ClarksvilleNow.com Reporting
news@clarksvillenow.com
CLARKSVILLE, Tenn. – Carolyn Stier Ferrell has spent the last nine years actively researching Clarksville’s past. Her fifth book, Greenwood Cemetery: A History, details the beginnings, organization, and history of Greenwood Cemetery.
The manuscript includes the cemetery’s charter, 1873 opening ceremony and addresses by prominent speakers, important burials, a list of superintendents, stories of endearment, plant and animal inhabitants, events that occurred within the boundary of the cemetery, notable gravesites, the Confederate monument and its dedication ceremony, and finally a study of the tombstone symbolism and iconography. The meaning behind the designs and artwork on the monuments is explained so visitors can understand the lives of those buried in the cemetery.
“It is my hope that readers will come to appreciate the history of Greenwood as well as the artistic skill of the monument carvers. This cemetery evokes a feeling of peace, beauty, and reverence for those buried within its walls. Perhaps this book will be used to educate our youth on the importance of honoring the dead,” Ms. Ferrell stated.
Also available is Ferrell’s booklet on the Civil War soldiers buried at Greenwood.

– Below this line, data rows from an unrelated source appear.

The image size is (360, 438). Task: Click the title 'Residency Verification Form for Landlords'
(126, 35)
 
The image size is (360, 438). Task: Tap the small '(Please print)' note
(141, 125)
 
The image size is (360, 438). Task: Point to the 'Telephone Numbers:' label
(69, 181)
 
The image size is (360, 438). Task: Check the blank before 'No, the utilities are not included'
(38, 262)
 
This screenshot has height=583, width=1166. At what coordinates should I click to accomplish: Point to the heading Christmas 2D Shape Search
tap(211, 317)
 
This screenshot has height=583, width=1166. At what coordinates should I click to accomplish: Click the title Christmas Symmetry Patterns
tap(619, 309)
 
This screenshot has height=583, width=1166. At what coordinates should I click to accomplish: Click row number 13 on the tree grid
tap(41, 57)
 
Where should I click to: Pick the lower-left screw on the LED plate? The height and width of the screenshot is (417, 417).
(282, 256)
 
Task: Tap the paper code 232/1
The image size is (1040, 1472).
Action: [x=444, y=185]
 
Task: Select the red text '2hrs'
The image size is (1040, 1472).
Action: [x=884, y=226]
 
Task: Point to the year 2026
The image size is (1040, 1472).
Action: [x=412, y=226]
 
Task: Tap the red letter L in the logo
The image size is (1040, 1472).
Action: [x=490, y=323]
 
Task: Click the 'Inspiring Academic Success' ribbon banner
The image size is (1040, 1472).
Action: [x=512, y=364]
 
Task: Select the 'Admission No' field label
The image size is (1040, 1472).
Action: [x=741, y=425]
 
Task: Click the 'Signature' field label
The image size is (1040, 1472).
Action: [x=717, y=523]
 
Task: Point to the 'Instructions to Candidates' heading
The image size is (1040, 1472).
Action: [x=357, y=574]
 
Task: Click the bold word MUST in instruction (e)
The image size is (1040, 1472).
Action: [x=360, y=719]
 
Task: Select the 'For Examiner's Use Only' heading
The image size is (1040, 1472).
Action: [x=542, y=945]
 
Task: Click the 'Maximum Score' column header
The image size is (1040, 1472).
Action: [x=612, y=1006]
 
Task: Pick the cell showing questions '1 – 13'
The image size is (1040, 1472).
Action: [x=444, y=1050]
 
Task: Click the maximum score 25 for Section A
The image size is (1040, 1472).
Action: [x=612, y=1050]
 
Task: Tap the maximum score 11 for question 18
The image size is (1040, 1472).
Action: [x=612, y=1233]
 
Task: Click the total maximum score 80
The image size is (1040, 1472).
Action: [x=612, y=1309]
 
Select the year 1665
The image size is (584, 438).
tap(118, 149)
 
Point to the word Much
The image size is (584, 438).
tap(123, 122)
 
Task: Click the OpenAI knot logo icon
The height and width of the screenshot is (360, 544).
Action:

“Greenwood’s records go back only as far as the 1880s and so it has been a journey of research and cross-referencing records on file to get as accurate a list as possible. I see this as ongoing research that is aided when descendants come to Clarksville with their own information to add to ours,” Ms. Ferrell stated. “Some Federal soldiers came back to live in Clarksville after the war, which may be a surprise to some. Regardless on which side they fought and often died for, the soldiers now repose under the same trees at Greenwood.”
For more info, contact Ms. Ferrell at carolynsferrell@hotmail.com or 931 980-2584.
The Greenwood Cemetery book can be purchased for $30, and the booklet for $10.
Ms. Ferrell sells and signs copies of all her books at Winter Market at the Smith-Trahern mansion each Friday from 9 a.m. until 1:30 p.m. She will also sell books at the L&N Train Station on December 20, from 9 a.m. until 3 p.m.